Once the family business reaches a certain size, this dilemma looms large. It probably can’t trawl the family pool for talent anymore—but how senior should outside hires be? It can’t raise the capital needed to take advantage of the bigger opportunities—but how much control should it cede to new shareholders?
Tricky questions—and there are no glib answers. Ford Motor, for example, retains considerable family control decades after founder Henry Ford’s passing. BMW, on the other hand, ceded most of the family shareholding and management control to newcomers. It all depends on the intricacies of the situation. When a firm has run out of appropriate successors or family capital to fund growth, or needs a large cadre of specific high-level skills, it has little choice but to lower the walls and let outsiders in. And even where these conditions are more muted, intelligent evolution is still needed. It is a long time since anyone called Ford controlled that company, for example, but family members still hold special voting rights. Bill Ford, Henry’s great-grandson, is currently the chairman and largest individual shareholder.

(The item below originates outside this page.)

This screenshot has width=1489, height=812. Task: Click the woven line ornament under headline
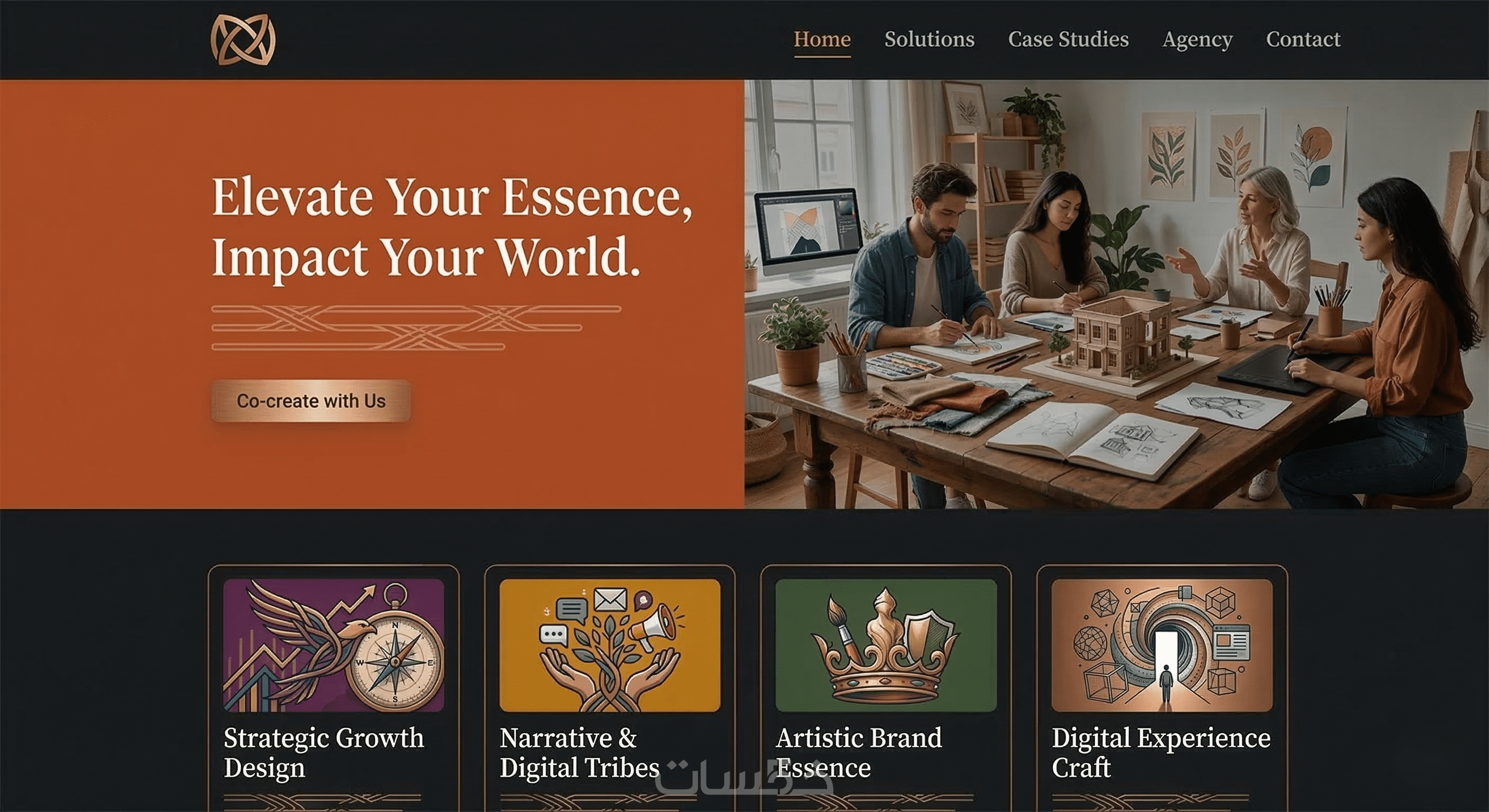[416, 328]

A crucial decision-point appears in the life of every great family firm when the original founders have reached a certain age. The decisions around the first transition and succession are often critical, and can be a make-or-break situation. This is when greatest wisdom is needed. Is it time to open up and bring in the funds and talent to drive the future—differently from the business’s first phase? Or do we hold on to our tight-knit kinship as our greatest advantage?
The choices made will differ, but some general advice applies in this situation. First, start thinking about it very early—not when the founders are in their advanced dotage and no longer thinking clearly. Second, discuss it out in the open with all the key stakeholders. The crucial succession issue should not be confined to the whims and fancies of the ageing founder. Third, create a proper succession plan, with agreed parameters to guide the selection and transition decision. And fourth, whichever way you go on the inside-outside path, for heaven’s sake tighten up on governance and financial controls. You cannot continue funding family activities or personal escapades using business budgets. That’s a recipe for disaster once you have crossed a certain size.
Navigating this path adroitly will, in all likelihood, require professional external advice. In my observation, family owners are rarely able to handle the intricacies without using independent and experienced lawyers, finance experts, talent specialists, and strategists to help them. That is a necessary investment before plunging into the unknown—and it is one that is often shirked.
Family businesses can evolve into remarkably long-lived behemoths—but they can also take a series of missteps and cap their own growth, or even stumble and fade. Intelligent change is needed at key decision-points, to protect the original founding vision and values, while making necessary changes to structure and governance. The watchword is evolution. The good old ways can serve you very well for the first part of the story; but they need smart adjustment and remodelling as time goes on. When the music changes, so must the dance.